▶ [GIVEN PROBLEM] Reproduce the data from the line containing "Given: Open the settings gear in the sidebar" through the end, inclusive, as a Markdown table with the columns Row and Data line. Skip blank lines and leave out the pictures.

▶ [WORKING DATA]
------
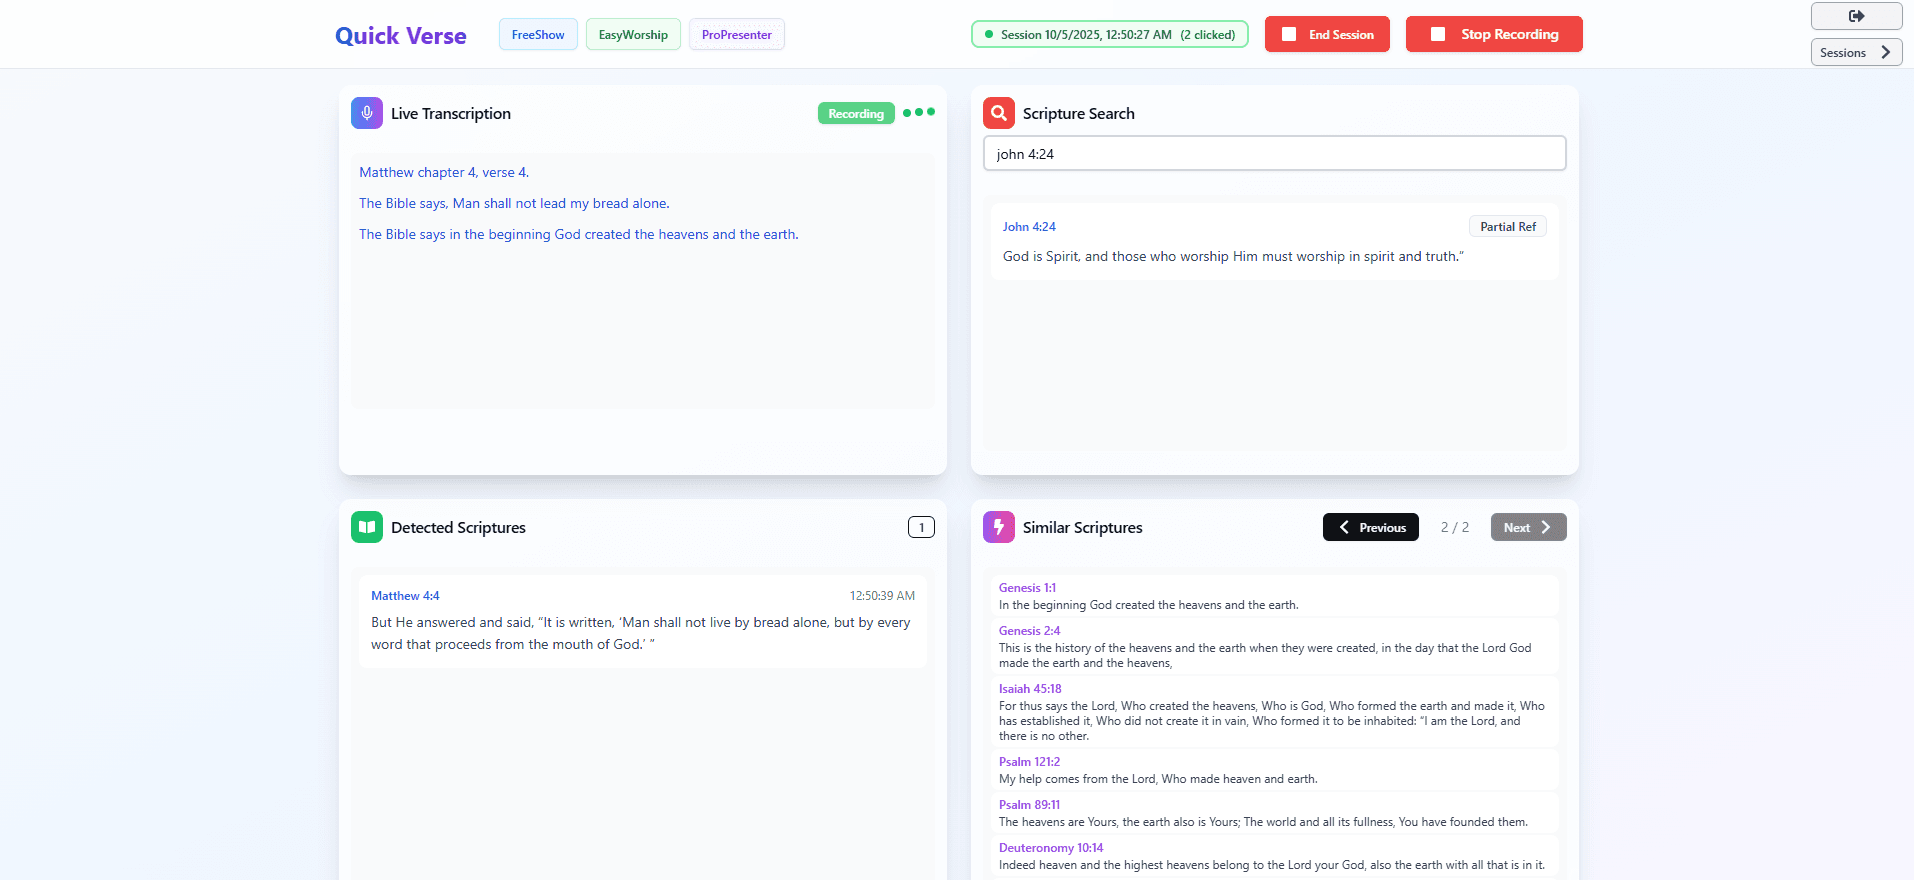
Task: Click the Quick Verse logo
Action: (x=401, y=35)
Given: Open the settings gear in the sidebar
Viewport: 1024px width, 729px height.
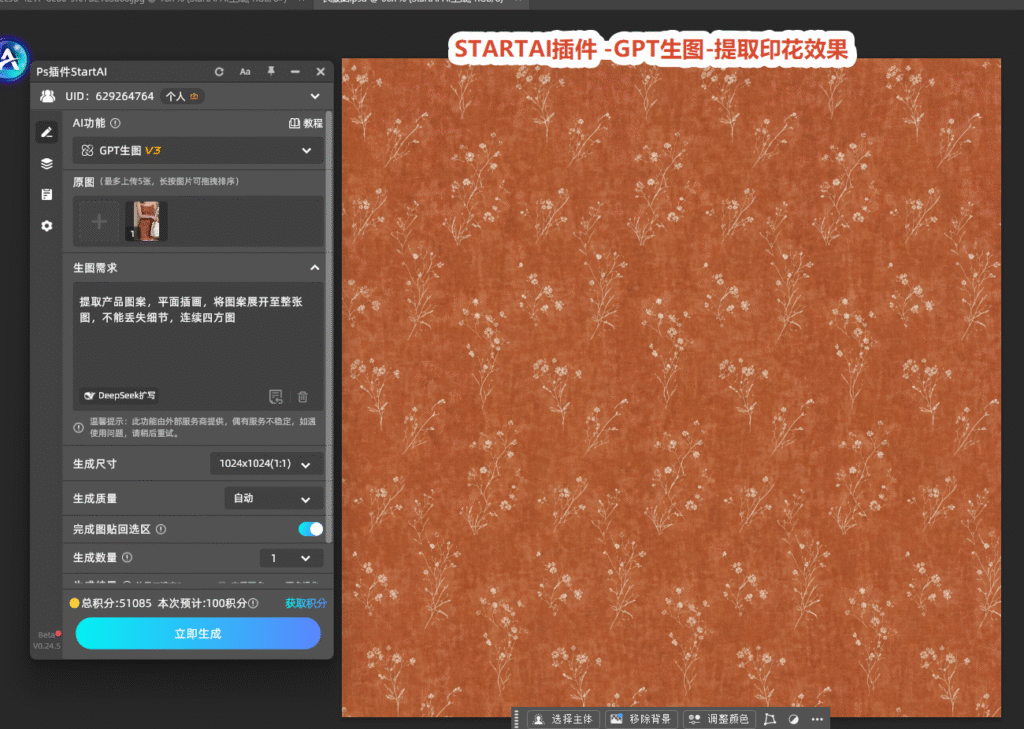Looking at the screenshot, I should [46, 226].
------
▶ [TASK ANSWER]
| Row | Data line |
|---|---|
| 1 | Given: Open the settings gear in the sidebar |
| 2 | Viewport: 1024px width, 729px height. |
| 3 | Looking at the screenshot, I should [46, 226]. |